** Information follows **

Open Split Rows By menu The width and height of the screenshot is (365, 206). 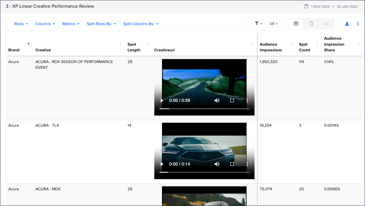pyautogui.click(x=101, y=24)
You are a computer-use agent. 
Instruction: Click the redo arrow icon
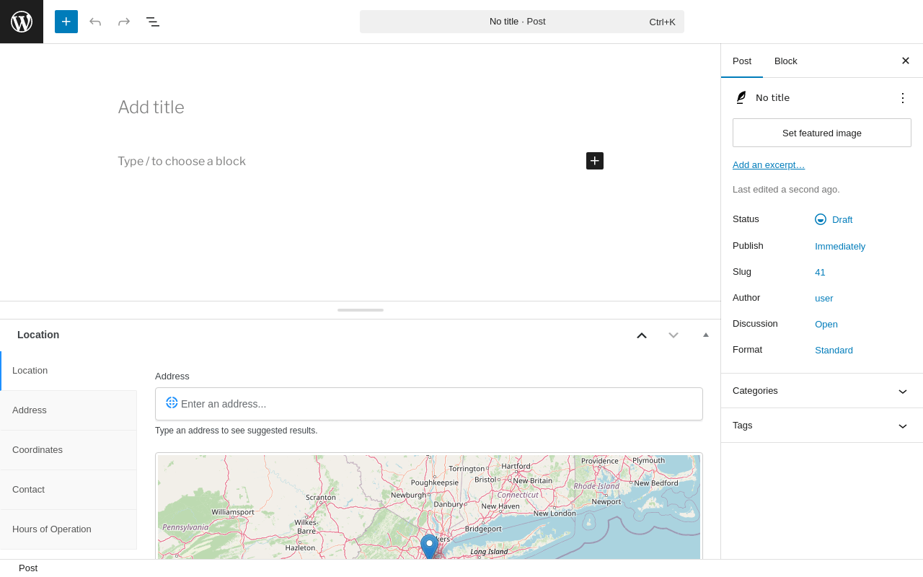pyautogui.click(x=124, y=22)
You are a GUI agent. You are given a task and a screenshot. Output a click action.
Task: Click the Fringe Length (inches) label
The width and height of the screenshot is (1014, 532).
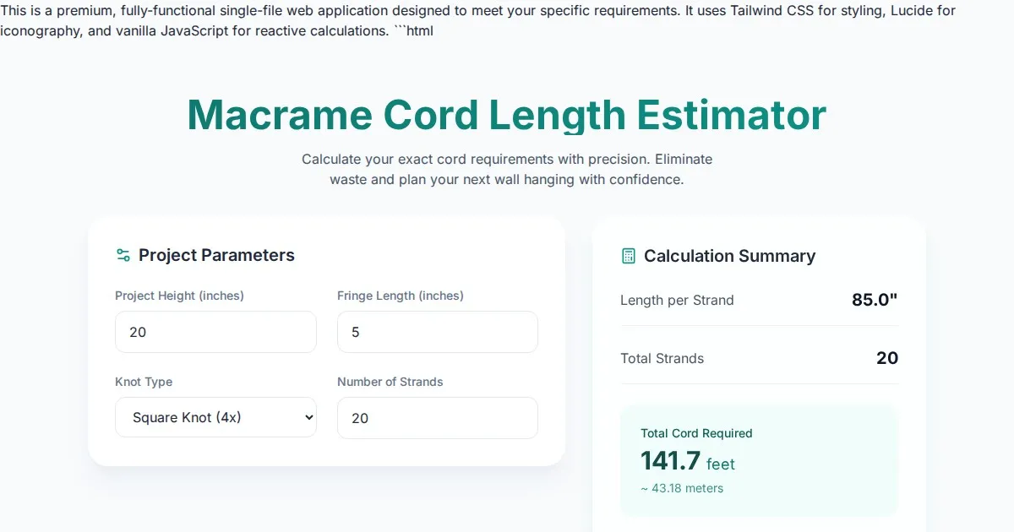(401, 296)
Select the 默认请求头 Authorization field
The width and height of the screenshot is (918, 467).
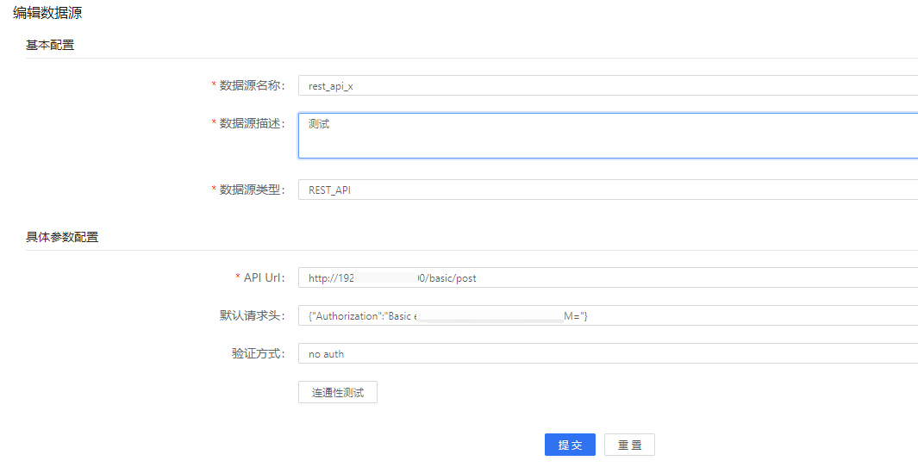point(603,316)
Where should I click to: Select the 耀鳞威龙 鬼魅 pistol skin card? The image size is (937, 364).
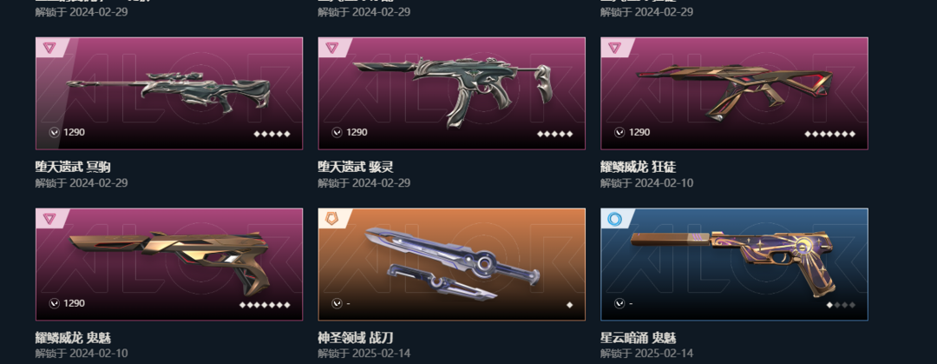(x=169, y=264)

** End of Information **

◆ Problem description: Your copy should hold exactly the lines from the one with "You are a GUI" through the final line of the records, both ends included, and no pictures.

◆ Response to this exercise:
You are a GUI agent. You are given a task and a screenshot. Output a click action.
Task: Click the Fringe Length (inches) label
The width and height of the screenshot is (1014, 532).
(401, 296)
Select the 默认请求头 Authorization field
The width and height of the screenshot is (918, 467).
point(603,316)
Where should I click to: Select the 耀鳞威龙 鬼魅 pistol skin card? The image size is (937, 364).
(x=169, y=264)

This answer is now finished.